Save this new dataset as `df_clean`.

Hint: Consider the functions `str_replace` and `as.numeric`. Note that to replace dollar signs in the string you will need to use `'\\$'` in `str_replace`.

### Q3: Construct a summary table by item type

For each item type, the table should contain the total revenue, the number of items sold, and the max, mean, and minimum prices. Sort the table by items sold in decreasing order.

I have done this for you, and my solution is:

In [None]:
pricetable = df_clean %>% group_by(item_name) %>% 
    summarize(revenue = sum(item_price), 
              itemsold = n(),
              meanprice = mean(item_price),
              maxprice = max(item_price),                       
              minprice = min(item_price)) %>% 
    arrange(desc(itemsold))
head(pricetable)

Does anything look strange about this summary? Which number seems out-of-place?

### Q4: What is the issue? Can you figure out the mistake in the code above?

Hint: Think about how you might find some of the problematic rows and look at them closely.

### How would you fix the code in Q3?

### Q4: Calculate the total price for each order. Plot a histogram of order prices.

Save this new dataframe in the variable `totalprice`.

Note how extreme outliers can make it difficult to interpret plots.

### Q5: Change the data/plot in Q4 so that it only contains orders with prices below 40. Try different binwidths to see if your interpretations change.

How do your spending habits at Chipotle compare to those who are in the dataset?

### Q6: Are bowls, burritos, or tacos more popular? Create a bar plot of amount sold of each.

To extract whether an item is a bowl, burrito, or taco, you can use the following code:

In [None]:
df_withtype = df_clean %>% 
    mutate(type = case_when(str_detect(item_name, "Bowl") ~ "Bowl",
                            str_detect(item_name, "Burrito") ~ "Burrito",
                            str_detect(item_name, "Tacos") ~ "Tacos",
                            TRUE ~ "neither"))
bowburtacotable = df_withtype %>% filter(type != "neither") 
head(bowburtacotable)

Note the usage of the function `case_when` from tidyverse. Look up the documentation and make sure you understand how this function works.

In [None]:
ggplot(bowburtacotable, aes(x=type)) + geom_bar(aes(weight=quantity))

### What about the different fillings (Chicken, Steak, Barbacoa, Carnitas, Veggie)?

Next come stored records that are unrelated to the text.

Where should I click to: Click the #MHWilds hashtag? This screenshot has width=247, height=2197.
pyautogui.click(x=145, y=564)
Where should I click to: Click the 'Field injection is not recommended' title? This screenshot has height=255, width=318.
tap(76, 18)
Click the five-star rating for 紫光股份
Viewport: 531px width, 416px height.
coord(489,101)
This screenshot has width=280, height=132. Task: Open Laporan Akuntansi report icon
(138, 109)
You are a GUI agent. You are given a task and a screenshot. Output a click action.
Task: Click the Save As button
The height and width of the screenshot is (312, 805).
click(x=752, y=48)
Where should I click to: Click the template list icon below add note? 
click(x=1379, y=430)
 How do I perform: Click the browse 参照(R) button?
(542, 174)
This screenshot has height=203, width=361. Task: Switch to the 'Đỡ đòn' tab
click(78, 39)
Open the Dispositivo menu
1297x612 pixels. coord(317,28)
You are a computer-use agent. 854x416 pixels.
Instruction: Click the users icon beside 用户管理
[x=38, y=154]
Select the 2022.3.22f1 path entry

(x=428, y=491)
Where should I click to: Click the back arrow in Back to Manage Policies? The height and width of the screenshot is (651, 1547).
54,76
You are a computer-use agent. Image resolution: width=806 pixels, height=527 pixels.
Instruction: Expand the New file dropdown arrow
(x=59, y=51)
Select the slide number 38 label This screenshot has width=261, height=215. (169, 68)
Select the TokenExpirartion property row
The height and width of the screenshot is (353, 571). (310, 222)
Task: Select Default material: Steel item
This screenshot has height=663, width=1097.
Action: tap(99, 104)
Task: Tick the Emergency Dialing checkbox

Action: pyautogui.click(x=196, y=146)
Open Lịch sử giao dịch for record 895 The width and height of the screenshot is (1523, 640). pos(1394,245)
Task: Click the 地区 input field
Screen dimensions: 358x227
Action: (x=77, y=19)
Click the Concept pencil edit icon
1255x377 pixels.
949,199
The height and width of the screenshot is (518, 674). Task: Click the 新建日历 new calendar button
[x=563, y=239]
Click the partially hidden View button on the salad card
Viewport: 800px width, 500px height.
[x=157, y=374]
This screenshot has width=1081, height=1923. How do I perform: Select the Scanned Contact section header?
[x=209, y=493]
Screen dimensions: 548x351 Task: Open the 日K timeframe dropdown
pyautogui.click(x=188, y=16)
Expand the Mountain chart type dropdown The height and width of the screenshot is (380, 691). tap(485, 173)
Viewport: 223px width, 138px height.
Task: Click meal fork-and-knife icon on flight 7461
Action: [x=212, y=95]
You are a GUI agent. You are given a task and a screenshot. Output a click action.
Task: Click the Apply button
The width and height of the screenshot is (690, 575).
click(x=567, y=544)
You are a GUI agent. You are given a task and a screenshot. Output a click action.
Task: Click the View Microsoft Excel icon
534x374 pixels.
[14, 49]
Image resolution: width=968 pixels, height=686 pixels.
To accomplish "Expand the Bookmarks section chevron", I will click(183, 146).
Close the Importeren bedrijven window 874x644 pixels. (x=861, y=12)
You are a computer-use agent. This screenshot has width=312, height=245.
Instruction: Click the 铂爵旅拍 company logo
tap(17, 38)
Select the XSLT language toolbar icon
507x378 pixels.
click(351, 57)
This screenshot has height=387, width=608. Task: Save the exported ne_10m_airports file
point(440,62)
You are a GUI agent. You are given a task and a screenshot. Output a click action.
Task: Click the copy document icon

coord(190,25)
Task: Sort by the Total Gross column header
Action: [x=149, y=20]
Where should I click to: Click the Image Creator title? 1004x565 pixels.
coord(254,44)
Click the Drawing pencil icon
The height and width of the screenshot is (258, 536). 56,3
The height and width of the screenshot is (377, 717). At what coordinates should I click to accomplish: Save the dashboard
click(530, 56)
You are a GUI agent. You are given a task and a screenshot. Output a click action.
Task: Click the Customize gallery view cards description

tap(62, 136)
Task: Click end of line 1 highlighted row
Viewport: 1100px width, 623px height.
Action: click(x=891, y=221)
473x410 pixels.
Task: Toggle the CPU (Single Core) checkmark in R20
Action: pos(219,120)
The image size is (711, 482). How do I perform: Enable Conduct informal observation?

Color the above bar chart by type of filling.

Note that you will have to do some additional data transformation using the intermediate dataset `df_withtype`.

### Is there a modification you can make to the default bar chart to better compare how the proportion of fillings differs across order types more easily?

### Q7: How many orders contain at least one drink of any kind? How many don't have a drink?

To detect multiple things in `str_detect`, you can separate the items with pipes `|`. For example:

In [None]:
str_detect('I play football.', 'football|soccer')
str_detect('I play soccer.', 'football|soccer')
str_detect('I play baseball.', 'football|soccer')

In [5]:
unique(df$item_name)

### Bonus Question: Suppose non-drink items have a 20% profit margin and drinks have a 50% profit margin. What percentage of the total profit comes from drinks?